Léon Denis, no livro O problema do ser e do destino,
Capítulo 10, intitulado “A morte”, chama a nossa
atenção para a importância de nos comportarmos
de maneira respeitosa e equilibrada quando estivermos em algum velório.
É quase um escândalo
ver com que desatenção as pessoas tomam parte, hoje
em dia, de uma cerimônia mortuária. A atitude dos assistentes,
a falta de recolhimento, as conversas banais, durante o acompanhamento
do féretro até o cemitério, tudo causa penosa
impressão. Bem poucos, dentre os participantes, pensam naquele
que morreu e consideram como um dever dirigir-lhe um pensamento
afetuoso.
Isso foi escrito no início do
século XX, mas podemos afirmar que, infelizmente, o que Denis
percebeu em sua época ainda acontece atualmente. Quase sempre,
deixamos de lado o pensamento elevado, a prece sincera que parte do
coração e as conversações edificantes
para dar lugar à maledicência e aos comportamentos que
em nada ajudam o recém desencarnado e nem mesmo aqueles que
continuam aqui, muitas vezes precisando de apoio e consolo.

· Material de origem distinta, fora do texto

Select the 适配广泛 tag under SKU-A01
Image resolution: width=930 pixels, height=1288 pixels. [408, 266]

Mas e quanto às lágrimas, devemos evitá-las?
O próprio Léon Denis, na sequência do capítulo,
afirma que elas fazem parte, já que “as lamentações
da partida são legítimas e as lágrimas sinceras
são sagradas;”. Mas ele nos chama a atenção
para que não sejamos dominados pela revolta e pelo desespero,
ao afirmar, que:
quando muito violentas, essas lamentações
entristecem e desencorajam aquele que é objeto delas e, muitas
vezes, testemunha. Em vez de facilitar seu voo em direção
ao Espaço, elas o retêm nos lugares onde ele sofreu
e sofrem, ainda, aqueles que lhe são caros.
Claro que não devemos ir para
velórios e ficar com gestos calculados, como se fôssemos
seres robotizados, programados para agir desta ou daquela maneira.

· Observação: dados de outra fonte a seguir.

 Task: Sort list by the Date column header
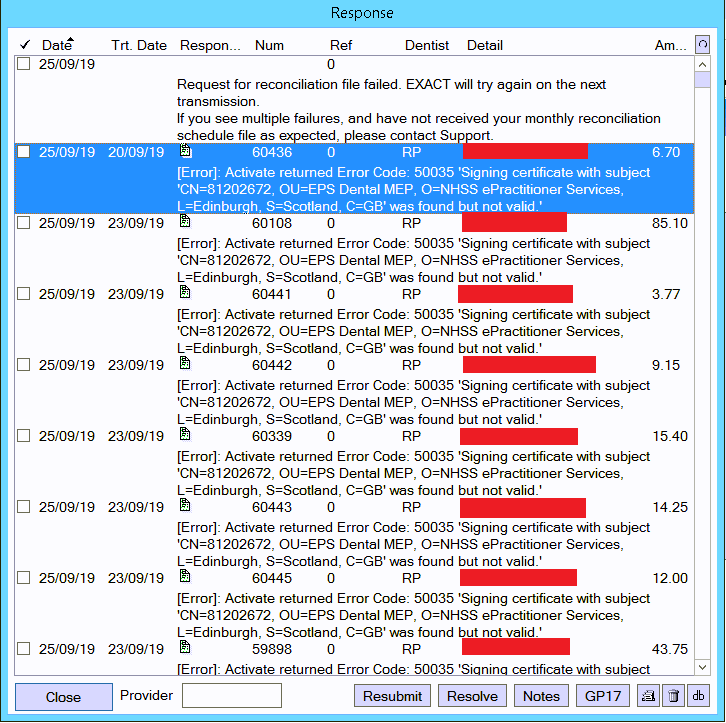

É natural que, em um momento ou outro, tenhamos comportamentos
que, no futuro, não teremos mais. E é por isso que é
importante estudar e analisar para que entendamos os motivos pelos
quais devemos agir sempre de maneira mais equilibrada ou, em uma palavra,
de maneira mais cristianizada. Para nos ajudar a melhor compreender
o nosso papel durante um velório, é importante observar
o que o Espírito André Luiz nos trouxe, através
do médium Waldo Vieira, no livro Opinião Espírita:
Emitir para os companheiros desencarnados,
sem exceção, pensamentos de respeito, paz e carinho,
seja qual for a sua condição.
A caridade é dever para todo clima.
Proceder corretamente nos velórios, calando anedotário
e galhofa em torno da pessoa desencarnada, tanto quanto cochichos
impróprios ao pé do corpo inerte.
O companheiro recém-desencarnado pede, sem palavras, a caridade
da prece ou do silêncio que o ajudem a refazer-se.
Desterrar de si quaisquer conversações ociosas, tratos
comerciais ou comentários impróprios nos enterros
a que comparecer.
A solenidade mortuária é ato de respeito e dignidade
humana.
Transformar o culto da saudade, comumente expresso no oferecimento
de coroas e flores, em donativos às instituições
assistenciais, sem espírito sectário, fazendo o mesmo
nas comemorações e homenagens a desencarnados, sejam
elas pessoais ou gerais. A saudade somente constrói quando
associada ao labor do bem.
Reflitamos com Léon Denis e André
Luiz e aproveitemos cada momento, mesmo os mais difíceis, para
exercer a caridade. A dor que muitos experimentam em um velório
pode ser aliviada com nossos gestos de amor.